Fritillaria imperialis are very attractive in flower, although they are decidedly pongy when grown in a big group. Folk names for them include Crown imperial and imperial fritillary.
Walking around a woodland garden last spring, my nose picked up something foxy in the air. I thought I knew what it was, but not where it was coming from. By following my nose, I eventually tracked down this clump of flowering bulbs, a bit deeper in the woodland.

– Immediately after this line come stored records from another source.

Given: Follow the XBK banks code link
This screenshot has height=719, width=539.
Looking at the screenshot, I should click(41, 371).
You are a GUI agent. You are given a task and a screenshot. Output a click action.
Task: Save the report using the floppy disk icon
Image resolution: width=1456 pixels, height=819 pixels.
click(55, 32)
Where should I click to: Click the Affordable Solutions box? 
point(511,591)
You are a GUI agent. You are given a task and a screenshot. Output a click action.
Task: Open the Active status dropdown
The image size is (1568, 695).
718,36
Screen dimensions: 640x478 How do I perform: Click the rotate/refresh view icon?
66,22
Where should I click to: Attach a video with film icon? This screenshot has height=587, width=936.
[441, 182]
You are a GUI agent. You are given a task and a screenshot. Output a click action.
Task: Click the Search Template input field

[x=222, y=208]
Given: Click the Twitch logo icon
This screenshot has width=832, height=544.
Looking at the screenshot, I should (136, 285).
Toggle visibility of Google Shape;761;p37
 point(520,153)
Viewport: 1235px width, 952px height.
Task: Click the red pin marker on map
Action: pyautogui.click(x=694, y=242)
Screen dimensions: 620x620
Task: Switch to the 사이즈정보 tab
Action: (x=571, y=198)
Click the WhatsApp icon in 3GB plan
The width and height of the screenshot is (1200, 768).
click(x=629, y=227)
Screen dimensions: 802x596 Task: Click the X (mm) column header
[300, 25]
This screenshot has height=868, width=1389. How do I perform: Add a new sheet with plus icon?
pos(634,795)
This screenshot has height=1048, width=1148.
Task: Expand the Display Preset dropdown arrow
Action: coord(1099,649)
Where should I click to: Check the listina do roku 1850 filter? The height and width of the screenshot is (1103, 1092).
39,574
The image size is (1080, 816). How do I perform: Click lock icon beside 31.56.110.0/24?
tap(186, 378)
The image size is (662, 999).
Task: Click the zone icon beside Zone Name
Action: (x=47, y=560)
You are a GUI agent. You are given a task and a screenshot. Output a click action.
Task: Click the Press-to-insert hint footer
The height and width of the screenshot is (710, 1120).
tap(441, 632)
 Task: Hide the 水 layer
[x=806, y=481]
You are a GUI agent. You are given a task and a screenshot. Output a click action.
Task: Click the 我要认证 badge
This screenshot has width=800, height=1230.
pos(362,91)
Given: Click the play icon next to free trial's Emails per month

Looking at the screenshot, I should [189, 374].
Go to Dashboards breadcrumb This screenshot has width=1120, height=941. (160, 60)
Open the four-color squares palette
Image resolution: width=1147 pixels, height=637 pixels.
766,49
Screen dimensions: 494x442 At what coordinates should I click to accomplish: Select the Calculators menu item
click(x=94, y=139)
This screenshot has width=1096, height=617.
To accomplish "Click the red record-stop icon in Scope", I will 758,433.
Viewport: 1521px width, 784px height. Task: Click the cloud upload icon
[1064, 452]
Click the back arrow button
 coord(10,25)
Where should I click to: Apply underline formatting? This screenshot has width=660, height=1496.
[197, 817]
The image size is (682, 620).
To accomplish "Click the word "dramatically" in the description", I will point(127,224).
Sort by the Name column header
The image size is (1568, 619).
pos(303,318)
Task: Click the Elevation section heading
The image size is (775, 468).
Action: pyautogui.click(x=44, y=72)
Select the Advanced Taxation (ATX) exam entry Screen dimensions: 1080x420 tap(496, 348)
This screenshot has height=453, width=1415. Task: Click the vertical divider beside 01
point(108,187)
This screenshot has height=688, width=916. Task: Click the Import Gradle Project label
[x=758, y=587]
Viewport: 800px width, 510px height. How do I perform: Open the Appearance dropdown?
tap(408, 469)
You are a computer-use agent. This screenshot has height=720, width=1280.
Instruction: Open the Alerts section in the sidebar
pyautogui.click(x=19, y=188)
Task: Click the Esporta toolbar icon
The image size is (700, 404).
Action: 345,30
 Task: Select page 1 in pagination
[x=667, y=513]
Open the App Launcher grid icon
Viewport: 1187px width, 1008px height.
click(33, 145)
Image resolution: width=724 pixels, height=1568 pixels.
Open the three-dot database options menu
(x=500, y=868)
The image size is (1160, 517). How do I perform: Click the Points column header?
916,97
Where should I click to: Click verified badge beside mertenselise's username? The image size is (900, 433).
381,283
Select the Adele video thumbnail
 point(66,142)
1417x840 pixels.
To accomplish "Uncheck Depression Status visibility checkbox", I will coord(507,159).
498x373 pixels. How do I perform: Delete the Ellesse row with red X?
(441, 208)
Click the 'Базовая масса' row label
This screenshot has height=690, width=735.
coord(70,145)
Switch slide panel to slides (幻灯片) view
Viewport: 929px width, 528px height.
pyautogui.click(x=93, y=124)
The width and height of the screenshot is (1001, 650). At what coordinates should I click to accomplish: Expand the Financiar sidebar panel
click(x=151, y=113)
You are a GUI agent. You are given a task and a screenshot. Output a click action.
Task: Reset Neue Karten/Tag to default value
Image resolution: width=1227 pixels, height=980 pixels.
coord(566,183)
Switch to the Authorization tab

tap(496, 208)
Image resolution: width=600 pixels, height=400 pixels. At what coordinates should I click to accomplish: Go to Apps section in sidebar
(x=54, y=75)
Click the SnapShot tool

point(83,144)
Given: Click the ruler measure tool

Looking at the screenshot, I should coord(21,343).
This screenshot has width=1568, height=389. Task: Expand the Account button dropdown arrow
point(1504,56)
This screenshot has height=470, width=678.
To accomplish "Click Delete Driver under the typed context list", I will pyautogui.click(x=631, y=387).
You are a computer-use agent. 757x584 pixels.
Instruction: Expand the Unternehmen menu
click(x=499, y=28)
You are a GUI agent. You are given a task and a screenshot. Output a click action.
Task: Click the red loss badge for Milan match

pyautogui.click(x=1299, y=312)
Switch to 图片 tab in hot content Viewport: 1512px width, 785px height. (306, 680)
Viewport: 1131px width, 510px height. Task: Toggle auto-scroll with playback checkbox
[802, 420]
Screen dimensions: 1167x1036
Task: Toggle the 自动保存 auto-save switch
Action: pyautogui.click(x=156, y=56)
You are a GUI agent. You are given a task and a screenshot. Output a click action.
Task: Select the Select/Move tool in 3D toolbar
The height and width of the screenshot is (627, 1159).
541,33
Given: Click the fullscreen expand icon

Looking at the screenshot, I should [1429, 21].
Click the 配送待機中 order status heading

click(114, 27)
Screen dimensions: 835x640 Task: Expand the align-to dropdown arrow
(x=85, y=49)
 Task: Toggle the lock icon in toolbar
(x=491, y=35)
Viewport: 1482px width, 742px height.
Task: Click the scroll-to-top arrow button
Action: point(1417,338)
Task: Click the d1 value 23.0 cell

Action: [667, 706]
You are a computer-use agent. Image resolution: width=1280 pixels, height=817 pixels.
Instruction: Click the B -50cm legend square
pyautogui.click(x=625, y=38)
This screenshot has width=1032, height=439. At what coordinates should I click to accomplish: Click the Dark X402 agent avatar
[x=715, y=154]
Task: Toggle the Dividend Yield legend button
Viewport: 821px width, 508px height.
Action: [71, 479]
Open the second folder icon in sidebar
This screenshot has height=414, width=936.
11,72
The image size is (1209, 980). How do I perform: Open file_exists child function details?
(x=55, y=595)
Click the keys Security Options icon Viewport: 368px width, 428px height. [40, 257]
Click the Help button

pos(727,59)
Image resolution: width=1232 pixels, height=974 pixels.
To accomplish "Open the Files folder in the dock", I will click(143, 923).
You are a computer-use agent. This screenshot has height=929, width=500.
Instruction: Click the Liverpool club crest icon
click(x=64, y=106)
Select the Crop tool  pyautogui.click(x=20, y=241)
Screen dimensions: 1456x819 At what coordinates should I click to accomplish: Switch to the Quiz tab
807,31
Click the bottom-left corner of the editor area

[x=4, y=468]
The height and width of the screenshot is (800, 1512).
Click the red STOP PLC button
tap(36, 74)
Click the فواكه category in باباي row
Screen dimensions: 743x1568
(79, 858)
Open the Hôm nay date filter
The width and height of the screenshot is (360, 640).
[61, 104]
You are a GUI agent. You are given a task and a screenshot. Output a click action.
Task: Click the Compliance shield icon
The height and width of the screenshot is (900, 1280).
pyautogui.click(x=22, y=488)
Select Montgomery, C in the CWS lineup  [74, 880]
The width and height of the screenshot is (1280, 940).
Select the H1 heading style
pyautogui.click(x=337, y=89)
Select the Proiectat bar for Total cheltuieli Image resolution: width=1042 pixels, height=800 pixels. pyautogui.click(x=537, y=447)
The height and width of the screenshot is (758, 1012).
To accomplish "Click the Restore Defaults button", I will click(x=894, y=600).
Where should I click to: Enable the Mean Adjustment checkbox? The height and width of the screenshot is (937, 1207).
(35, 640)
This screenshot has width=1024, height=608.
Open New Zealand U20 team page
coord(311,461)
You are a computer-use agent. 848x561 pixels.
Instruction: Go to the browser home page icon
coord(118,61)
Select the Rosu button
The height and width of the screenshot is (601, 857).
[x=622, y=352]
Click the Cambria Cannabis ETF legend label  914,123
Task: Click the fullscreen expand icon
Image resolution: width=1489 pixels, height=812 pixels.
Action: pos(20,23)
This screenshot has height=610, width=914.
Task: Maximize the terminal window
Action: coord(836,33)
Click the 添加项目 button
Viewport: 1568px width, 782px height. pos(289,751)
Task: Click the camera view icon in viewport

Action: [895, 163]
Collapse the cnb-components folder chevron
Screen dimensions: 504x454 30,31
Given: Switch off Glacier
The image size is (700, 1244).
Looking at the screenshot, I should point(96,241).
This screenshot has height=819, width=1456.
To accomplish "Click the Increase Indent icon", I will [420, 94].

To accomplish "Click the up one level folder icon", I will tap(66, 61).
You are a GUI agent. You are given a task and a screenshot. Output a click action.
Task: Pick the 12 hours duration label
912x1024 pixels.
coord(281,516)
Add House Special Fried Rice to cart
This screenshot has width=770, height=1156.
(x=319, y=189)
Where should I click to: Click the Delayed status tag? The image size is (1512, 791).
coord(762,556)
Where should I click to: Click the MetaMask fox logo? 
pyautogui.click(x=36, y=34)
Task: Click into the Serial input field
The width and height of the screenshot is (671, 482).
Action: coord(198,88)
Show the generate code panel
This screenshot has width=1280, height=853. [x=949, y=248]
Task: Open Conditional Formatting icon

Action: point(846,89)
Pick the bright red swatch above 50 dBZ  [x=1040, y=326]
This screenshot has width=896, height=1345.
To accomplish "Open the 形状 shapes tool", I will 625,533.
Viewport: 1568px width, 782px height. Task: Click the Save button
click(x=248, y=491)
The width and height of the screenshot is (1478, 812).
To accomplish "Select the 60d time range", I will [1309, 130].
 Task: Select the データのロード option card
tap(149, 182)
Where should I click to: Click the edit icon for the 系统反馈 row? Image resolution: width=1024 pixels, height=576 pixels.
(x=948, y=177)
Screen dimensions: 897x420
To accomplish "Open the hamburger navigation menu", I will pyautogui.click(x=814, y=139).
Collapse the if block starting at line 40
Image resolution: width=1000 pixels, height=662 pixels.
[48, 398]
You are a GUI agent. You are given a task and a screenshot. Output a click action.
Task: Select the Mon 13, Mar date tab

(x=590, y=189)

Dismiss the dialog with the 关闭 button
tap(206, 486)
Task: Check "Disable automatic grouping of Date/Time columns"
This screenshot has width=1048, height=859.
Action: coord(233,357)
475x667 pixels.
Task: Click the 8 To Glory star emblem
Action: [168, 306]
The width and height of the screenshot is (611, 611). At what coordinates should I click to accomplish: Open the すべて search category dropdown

Fritillaria imperialis is a stately plant. Bell shaped flowers dangle in clusters at the top of a sturdy stem, the crown of flowers itself crested with a mop of leafy bracts. I can understand why the golden yellow ones would prompt the comparison with a crown, although their tousled character gives them a sheepish look: the llamas of the plant world, perhaps.
I loved the distinctive brown markings on these orange plants. Sadly none of these were labelled so any identification would be a guess.
Yellow ones are commonly sold as Fritillaria imperialis ‘Lutea’ – F. imperialis ‘Maxima Lutea’ is an award winning, improved variety. Orange ones include F. imperialis ‘Maxima Rubra’, F. imperialis ‘The Premier’ and F. imperialis ‘Aurora’.
I found a supplier describing them as having ‘a distinctive musk-like odor’, and suggesting they are combined with fragrant daffodils.
All I’ll say is, good luck masking that scent!
Shared for Becky’s SquareTops – I’m claiming their quirky green crest counts as a topknot.